Erst die Pflicht, dann die Kür
Sind die Basisleistungen sichergestellt und das Verständnis für Kundenbedürfnisse geschärft, gilt es nun, Ihre Kunden über die Basisleistungen hinaus zu begeistern. Differenzieren Sie sich durch individuelle Erlebnisse und steigern so die emotionale Bindung an Ihr Unternehmen. Konzipieren Sie Maßnahmen, die außerhalb der Erwartungen des Kunden liegen und erzeugen Sie damit überraschende Momente, die vom Kunden wahrgenommen werden und in Erinnerung bleiben. Beachten Sie dabei: Bereits mit einer kleinen Überschreitung der Leistungserwartung des Kunden können Sie nachhaltige Zufriedenheit und positive Emotionen auslösen.

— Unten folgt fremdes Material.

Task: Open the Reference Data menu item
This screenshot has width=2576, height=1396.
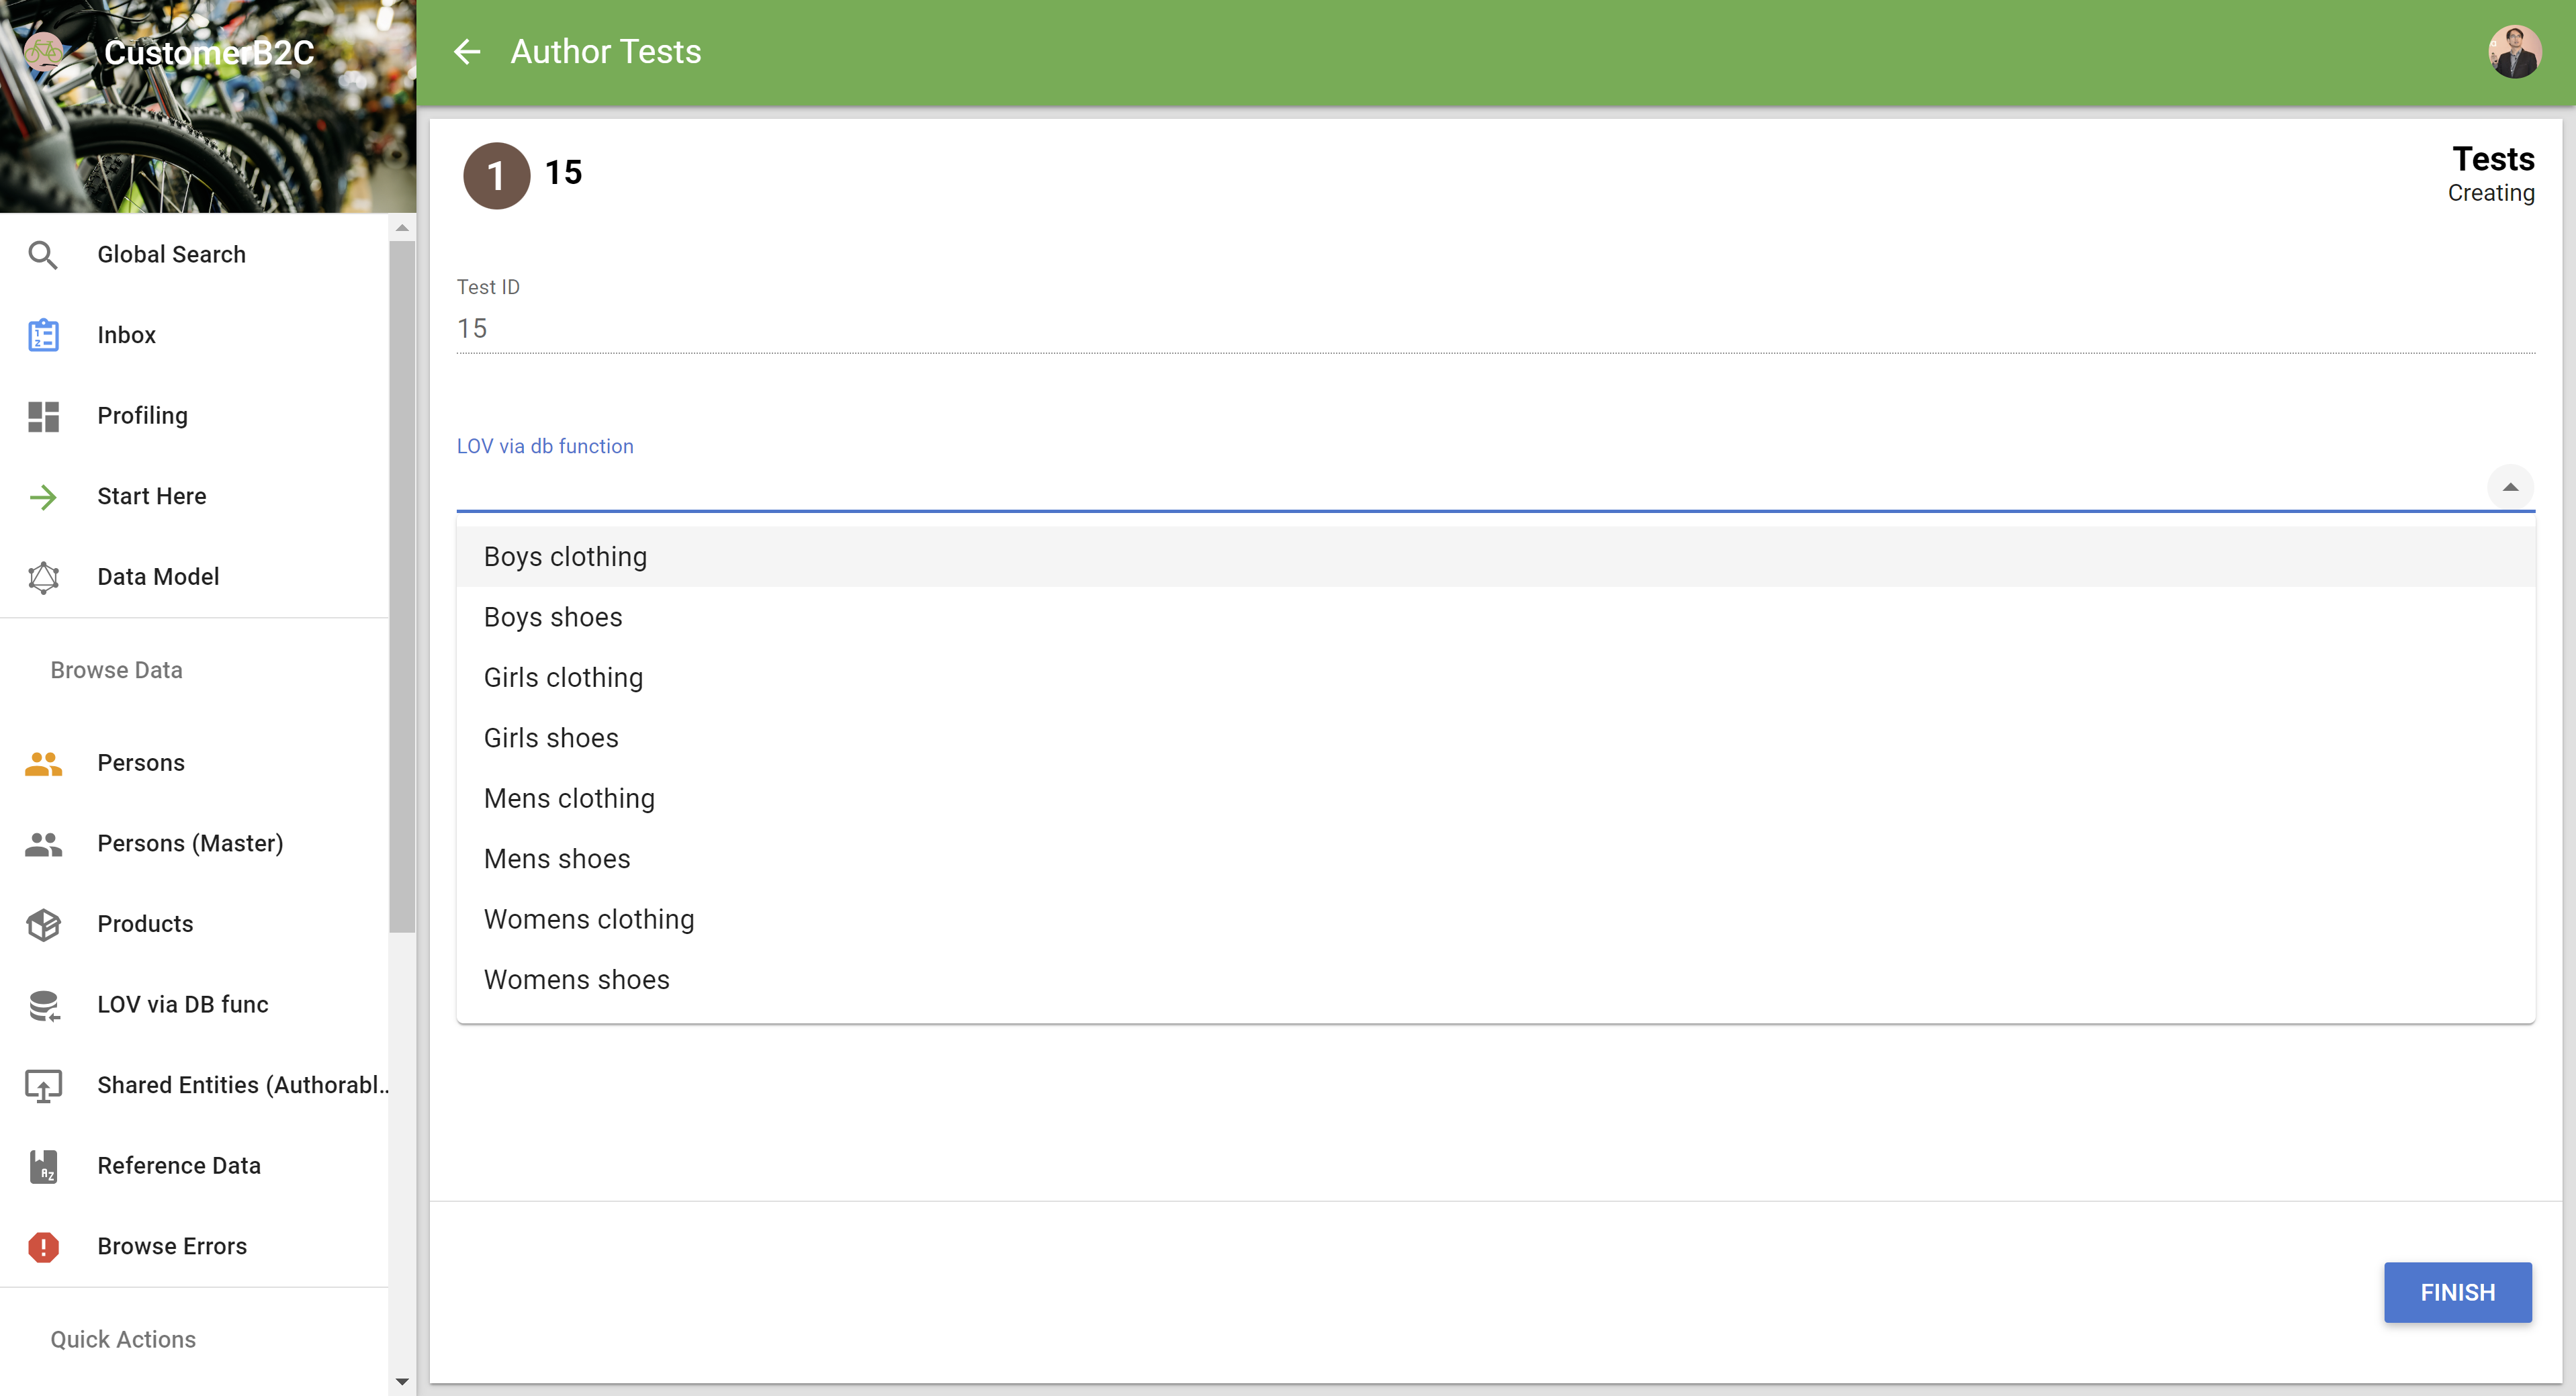Action: pyautogui.click(x=179, y=1165)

Als elementare Grundlage zur Schaffung herausragender Erlebnisse muss - wie bereits erläutert - sichergestellt werden, dass die Erwartungen der Kunden an die Basisleistungen des Unternehmens ermittelt und erfüllt werden, um Unzufriedenheit zu vermeiden. Viele Unternehmen führen bewusst oder unbewusst Begeisterungsaktionen zur symptomatischen Kompensation von Kundenunzufriedenheit durch. Jedoch sehen unzufriedene Kunden solche Begeisterungsversuche oftmals als nicht authentisch oder überflüssig an, solange die Basisleistung nicht ihre grundlegenden Bedürfnisse befriedigt. Daraus resultieren eine noch stärkere Unzufriedenheit und ein entsprechendes Misstrauen gegenüber dieser Art von Loyalisierungsversuchen. Ein häufiger Fehler in diesem Zusammenhang ist die Vergabe von Kulanzen bei wiederholten Störungen. Vielmehr muss in solch einem Fall - am Beispiel der Telekommunikationsbranche - dem Kunden möglichst schnell wieder Konnektivität zur Verfügung gestellt werden. Dies umfasst eine pragmatische Problemlösung, zum Beispiel kostenlose Rufweiterleitung zum Mobiltelefon, sowie eine Behebung der grundlegenden Ursache, zum Beispiel Austausch störungsanfälliger Infrastruktur.